Взор его устремлен куда-то в себя. Он стоит в узких панталонах, фраке и цилиндре, поигрывая тростью за спиной. Рядом мужик бомжеватого вида что-то сосредоточенно записывает на спичечном коробке, часто поднимая взор к небу, как бы ища там вдохновение. Кто знает, какие мысли он переносит на картон…
Дальше. Знакомые названия на указателях улиц: Еврейская, Дерибасовская, Ланжероновская… Что-то есть в этих звуках, ласкающих язык, что-то из детства, что-то из Катаева «Белеет парус одинокий». Так и кажется, что сейчас кто-то звонким детским голосом крикнет: «Тикайте!»

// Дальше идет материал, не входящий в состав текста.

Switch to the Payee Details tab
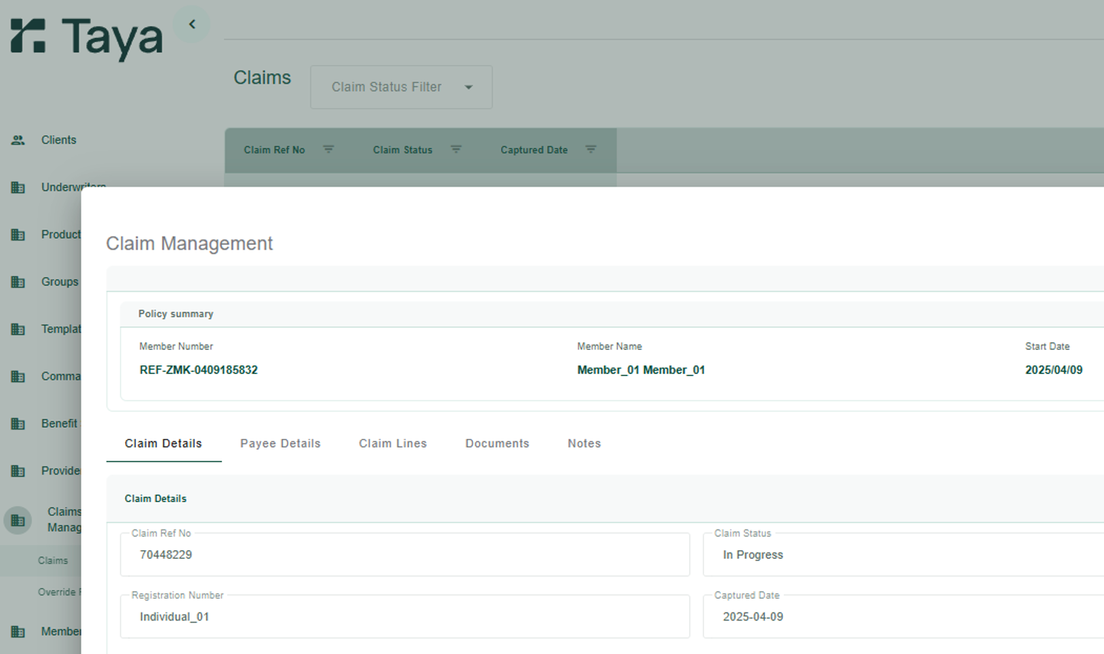1104x654 pixels. (x=280, y=444)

Вижу, что Оперный театр уже отреставрирован. Теперь в полной мере могу увидеть все великолепие этого здания, не закрытого лесами и пленкой. Люди сидят на скамейках, отдыхают, парочки обнимаются, украдкой целуясь; шумит фонтан, от которого веет приятной прохладой. Хочется окунуть в воду руки по локоть, брызнуть в лицо… Эх… куртку жалко. А вот филармония по-прежнему отсвечивает трещиной на фасаде. Да, теперь тут висит афиша предстоящего джазового концерта с невыговариваемой фамилией исполнителя, но трещина та же, что и десять лет назад.
Выхожу на Думскую площадь. Голуби вьются над Пушкиным, один, так и совсем прижился на макушке поэта. Приморский бульвар утопает в зелени. Гуляют пары, дети катаются на роликах и велосипедах, старая пушка, снятая с фрегата, по-прежнему нацелена в море, защищая город.

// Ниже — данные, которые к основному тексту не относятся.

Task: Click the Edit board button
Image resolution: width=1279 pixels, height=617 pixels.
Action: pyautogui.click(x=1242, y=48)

Вот и Потемкинская лестница. Ришелье в римской тоге зеленеет под весенним солнцем.

Тучи туристов вьются вокруг, щелкают фотоаппаратами, позируя, забираются на пьедестал. Уступаю туристическому синдрому и останавливаюсь возле торговой палатки. Продавец лениво обмахивается газетой. Ей надоели уже туристы. Я долго выбираю и, наконец, осчастливленный ухожу с двумя магнитиками в кармане. Возвращаюсь. Голубь все также сидит на макушке у Пушкина.Дедушка прогуливается с внучкой. Дедушка идет медленно, сопровождаемый старым спаниелем, а внучке хочется скакать, бежать вприпрыжку… «Светочка, не спеши, дедушка не может, дедушка старенький». А девочка не понимает, что такое старость, у нее еще все впереди и сейчас ей хочется бежать, хочется прыгать.

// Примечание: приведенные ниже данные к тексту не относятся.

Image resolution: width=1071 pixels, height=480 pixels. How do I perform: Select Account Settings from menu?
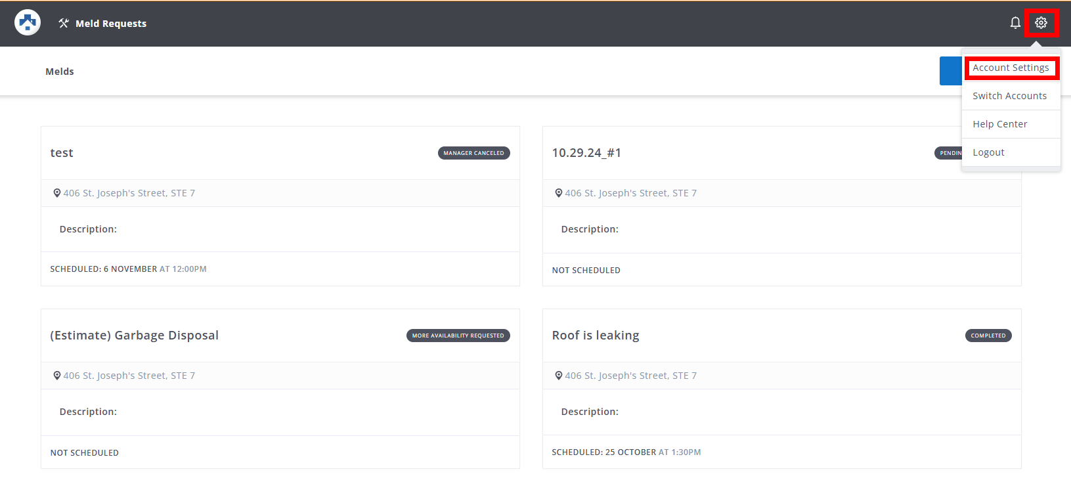coord(1011,68)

Смеркается. Подхожу к вокзалу. Возле подземного перехода раздается: «Пирожки, пирожочки, пирожки»… «КВАРТИРА!» - вклинивается дородная тетка в аппетитную трель пирожковницы. И снова: «Пирожочки, пирожки»…
Темнеет быстро. Темнота опускается на город, зажигаются фары автомобилей, уличные фонари окрашивают асфальт в желтый цвет, вывески магазинов подсвечивают фасады зданий разными цветами.

Вот уже и поезд, пора в путь. В вагоне жарко, окна открыты, легкий ветерок задувает в проход, освежает лицо. Вагон трогается и вслед уходящему составу несется: «… у Черного моря…».
До новых встреч, Одесса.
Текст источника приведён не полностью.